Encodes query for URL safety
Constructs search URL for specified engine
Navigates to search results
Returns: "Searched {engine} for '{query}'"

Navigate to a specific URL

# LLM can call:
{
    "navigate": {
        "url": "https://example.com",
        "new_tab": false
    }
}

Implementation (line 406):

Validates URL format
Dispatches NavigateToUrlEvent
Handles network errors gracefully
Returns: "Navigated to {url}" or error

Go back in browser history

# LLM can call:
{
    "go_back": {}
}

Implementation (line 454):

Simple history navigation
Returns: "Navigated back"

Interaction Actions

click
input
scroll
send_keys

Click an element by index or coordinate

# By index (element from selector_map)
{
    "click": {
        "index": 42
    }
}

# By coordinate (advanced models only)
{
    "click": {
        "coordinate_x": 500,
        "coordinate_y": 300
    }
}

Implementation (line 565 for index, line 521 for coordinate):

Looks up element from selector_map
Highlights element visually
Detects if click opens new tab
Handles special cases (dropdowns, file inputs)
Returns: "Clicked {element_description}"

Coordinate clicking is auto-enabled for Claude Sonnet 4, Claude Opus 4, Gemini 3 Pro, and Browser Use models.

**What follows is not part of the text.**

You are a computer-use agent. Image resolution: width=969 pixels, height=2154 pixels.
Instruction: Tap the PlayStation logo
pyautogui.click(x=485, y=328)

Type text into an input field

{
    "input": {
        "index": 15,
        "text": "Hello world",
        "clear": true  # Clear existing text first
    }
}

Implementation (line 635):

Validates element is an input field
Clears field if clear=true
Types text character by character
Detects autocomplete fields
Handles sensitive data masking
Returns: "Typed '{text}'" or "Typed <sensitive>"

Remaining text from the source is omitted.